哺乳动物卵母细胞在生长过程中通过积极转录积累了大量的信使RNA（mRNA）。转录在卵母细胞生长的最后阶段停止，只有在受精后胚胎基因组被激活时才恢复。在此期间，卵母细胞和胚胎只能使用储存的mRNA来合成新的蛋白。因此，母体mRNA的适当储存对于卵母细胞通过减数分裂成熟为可受精的卵子以及受精后早期胚胎发育至关重要。然而，母体mRNA在哺乳动物的卵母细胞（包括人类的卵母细胞）中储存在何处以及如何储存，至今仍是个谜。

       RNA通常储存在无膜区室中，这些无膜区室是由蛋白和/或核酸的自发相分离形成的。以前的研究已确定了在非哺乳动物卵母细胞中储存mRNA的不同类型的无膜区室，如秀丽隐杆线虫中的P颗粒和果蝇中的Polar颗粒。因此，在一项新的研究中，来自德国马克斯普朗克多学科科学研究所的研究人员着手确定哺乳动物卵母细胞中潜在的RNA储存区室。

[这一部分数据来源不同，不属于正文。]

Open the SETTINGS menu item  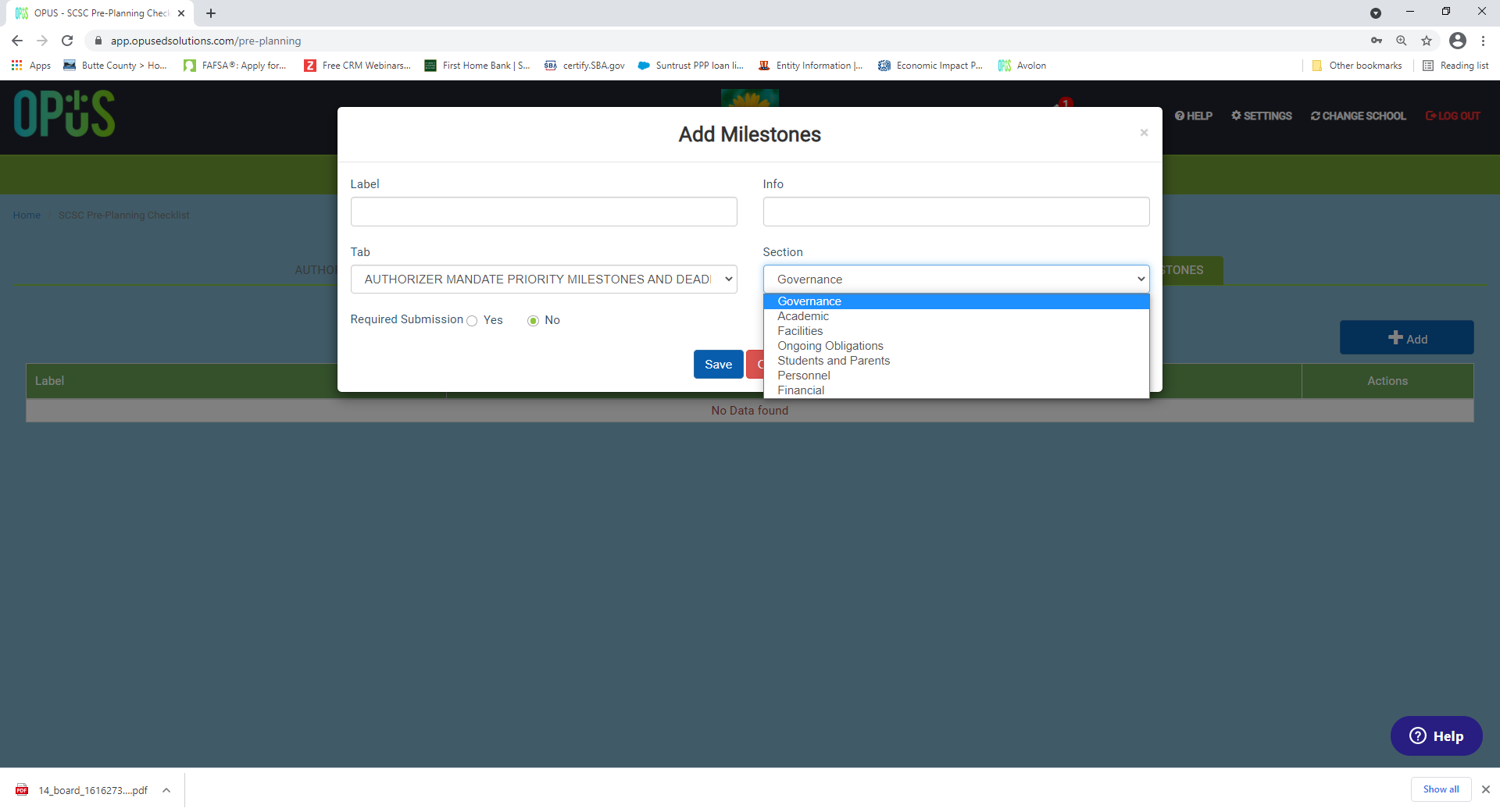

       这些分析了在小鼠卵母细胞中高度表达的RNA结合蛋白的定位。发现RNA结合蛋白ZAR1、YBX2、DDX6、LSM14B和4E-T（EIF4ENIF1）与线粒体共同定位，在细胞质中形成簇集物。相比之下，它们没有与高尔基体、再循环内体（recycling endosome）或溶酶体共同定位，只是部分地与内质网共同定位。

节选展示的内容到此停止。